🚧 This is a working draft and will change often. Do not cite!
Use the latest published version instead.
🚧

21. Overview of digitised books#

21.1. Finding digitised books#

Trove includes thousands of digitised resources described as books. You can find them by using the standard search strategy for digitised resources – search for "nla.obj" in the Books & Libraries category with the availability facet set to y, and the format facet set to Book.

Try it!

You might want to filter these results further, for example:

  • exclude books that are not freely available online by setting the availability facet to y/f – this should exclude books uploaded through the National E-Deposit scheme which can only be accessed onsite

  • exclude all books uploaded through the National E-Deposit scheme by adding NOT nuc:"ANL:NED" to your query

  • exclude Parliamentary Papers by adding NOT series:"Parliamentary paper (Australia. Parliament)" to your query

You’d expect all the books to be in the Books & Libraries category, but keeping in mind the basic principle to ‘always assume that Trove isn’t telling you everything’, you might want to look for books in other categories as well. If you’re using the API this is easy to do by setting category to all and bulkHarvest to true.

Try it!

21.2. How many digitised books are there?#

I’ve created a dataset of digitised books in Trove by using the basic search strategy outined above and excluding Parliamentary Papers. Harvesting data about digitised resoures is tricky because of the way they’re described and grouped. To workaround these problems, I used the method described in HOW TO: Harvest data relating to digitised resources to process all versions, exclude records without a fulltext identifier, add in multi-volume works and other collection groupings, and merge duplicate records using their fulltext identifier. I then attempted to download OCRd text from the books. The resulting dataset is available on GitHub.

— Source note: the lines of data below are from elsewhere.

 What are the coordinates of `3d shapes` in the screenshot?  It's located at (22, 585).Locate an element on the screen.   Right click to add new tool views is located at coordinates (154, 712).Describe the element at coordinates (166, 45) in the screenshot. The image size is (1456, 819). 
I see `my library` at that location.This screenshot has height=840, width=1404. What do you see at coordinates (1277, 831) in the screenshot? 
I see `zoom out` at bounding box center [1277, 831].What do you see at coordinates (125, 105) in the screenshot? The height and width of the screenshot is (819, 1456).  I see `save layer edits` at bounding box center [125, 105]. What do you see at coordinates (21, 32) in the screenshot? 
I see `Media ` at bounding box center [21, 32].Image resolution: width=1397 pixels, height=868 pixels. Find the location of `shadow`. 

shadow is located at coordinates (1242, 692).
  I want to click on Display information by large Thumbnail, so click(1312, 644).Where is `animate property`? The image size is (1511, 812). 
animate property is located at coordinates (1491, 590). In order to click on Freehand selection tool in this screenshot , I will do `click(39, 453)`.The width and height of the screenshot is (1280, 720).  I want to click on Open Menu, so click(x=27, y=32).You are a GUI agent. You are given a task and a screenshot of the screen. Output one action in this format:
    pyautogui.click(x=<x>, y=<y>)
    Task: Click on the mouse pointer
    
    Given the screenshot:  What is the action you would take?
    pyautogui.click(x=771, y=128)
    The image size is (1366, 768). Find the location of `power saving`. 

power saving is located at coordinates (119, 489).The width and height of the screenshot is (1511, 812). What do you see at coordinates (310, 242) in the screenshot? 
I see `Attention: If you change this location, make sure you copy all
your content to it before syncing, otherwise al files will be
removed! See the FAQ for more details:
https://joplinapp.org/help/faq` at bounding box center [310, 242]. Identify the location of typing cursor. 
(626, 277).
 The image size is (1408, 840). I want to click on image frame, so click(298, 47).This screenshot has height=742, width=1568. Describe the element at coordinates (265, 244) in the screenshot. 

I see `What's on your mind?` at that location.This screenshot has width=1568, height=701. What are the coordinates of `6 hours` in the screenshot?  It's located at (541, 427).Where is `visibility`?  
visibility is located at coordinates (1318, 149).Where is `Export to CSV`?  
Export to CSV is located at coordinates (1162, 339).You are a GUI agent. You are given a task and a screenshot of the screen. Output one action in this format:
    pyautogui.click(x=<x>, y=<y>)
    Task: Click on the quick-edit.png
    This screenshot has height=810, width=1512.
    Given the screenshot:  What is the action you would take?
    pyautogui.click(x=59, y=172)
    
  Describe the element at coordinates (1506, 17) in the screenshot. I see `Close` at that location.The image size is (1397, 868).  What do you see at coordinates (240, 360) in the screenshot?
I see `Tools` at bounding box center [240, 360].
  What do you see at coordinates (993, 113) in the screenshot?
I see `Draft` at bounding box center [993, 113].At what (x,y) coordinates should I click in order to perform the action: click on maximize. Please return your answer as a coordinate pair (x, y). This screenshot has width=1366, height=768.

You can use this dataset to investigate the characteristics of Trove’s digitised books. For example, how many book records are there in the dataset?

Hide code cell source
import pandas as pd

df = pd.read_csv(
    "https://raw.githubusercontent.com/GLAM-Workbench/trove-books-data/main/trove-books.csv",
    keep_default_na=False,
)

print(f"There are {df.shape[0]:,} book records!")
There are 21,218 book records!

How many of the books have OCRd text you can download?

Hide code cell source
print(f"{df.loc[df['text_file'] != ''].shape[0]:,}")
17,695

Why wouldn’t a digitised book have OCRd text? I suspect it’s because some of the so-called books are actually leaflets and posters. There are probably also some NED books in PDF or eBook formats.

21.3. What languages are they in?#

The book metadata includes a language field. This field can have multiple values.

How many different languages are recorded in the language field?

Hide code cell source
languages = df["language"].str.split(" | ", regex=False).explode()

languages.nunique()
251

What are the ten most common language values?

Hide code cell source
languages.value_counts().to_frame().reset_index()[:10].style.format(
    thousands=","
).hide()
language count
English 17,903
Chinese 1,685
518
French 256
Undetermined 162
German 132
Japanese 95
Italian 89
Austronesian (Other) 80
Dutch 77

It’s no suprise that a large majority of the books are in English. To dig deeper, uou can exclude the English books and visualise the remaining language counts as a word cloud.

Hide code cell source
from wordcloud import WordCloud

language_counts = languages.value_counts().to_dict()
del language_counts["English"]

wc = WordCloud(width=800, height=400)
wc.generate_from_frequencies(language_counts)
language_cloud = wc.to_image()
display(language_cloud)
../../_images/cf95e69b51f495f45d761d2aff5b2a6fc7babe26fd8cca57bca98d707f8a246d.png

Fig. 21.1 Languages of digitised books (excluding English)#

21.4. When were they published?#

You can use the date field to examine their publication dates.

Hide code cell source
import altair as alt

df["year"] = df["date"].str.extract(r"\b((?:16|17|18|19|20)\d{2})\b")
year_counts = df["year"].value_counts().to_frame().reset_index()

chart_years = alt.Chart(year_counts).mark_bar(size=1).encode(
    x="year:T",
    y=alt.Y("count:Q", title="number of books"),
    tooltip=[alt.Tooltip("year:T", format="%Y"), "count:Q"],
).properties(width="container", height=200, padding=20)

display(chart_years)

Fig. 21.2 Publication years of digitised books#

Why are there peaks in 1800, 1900, 2000? Presumably because an exact publication date was not known, so a value for the century was used.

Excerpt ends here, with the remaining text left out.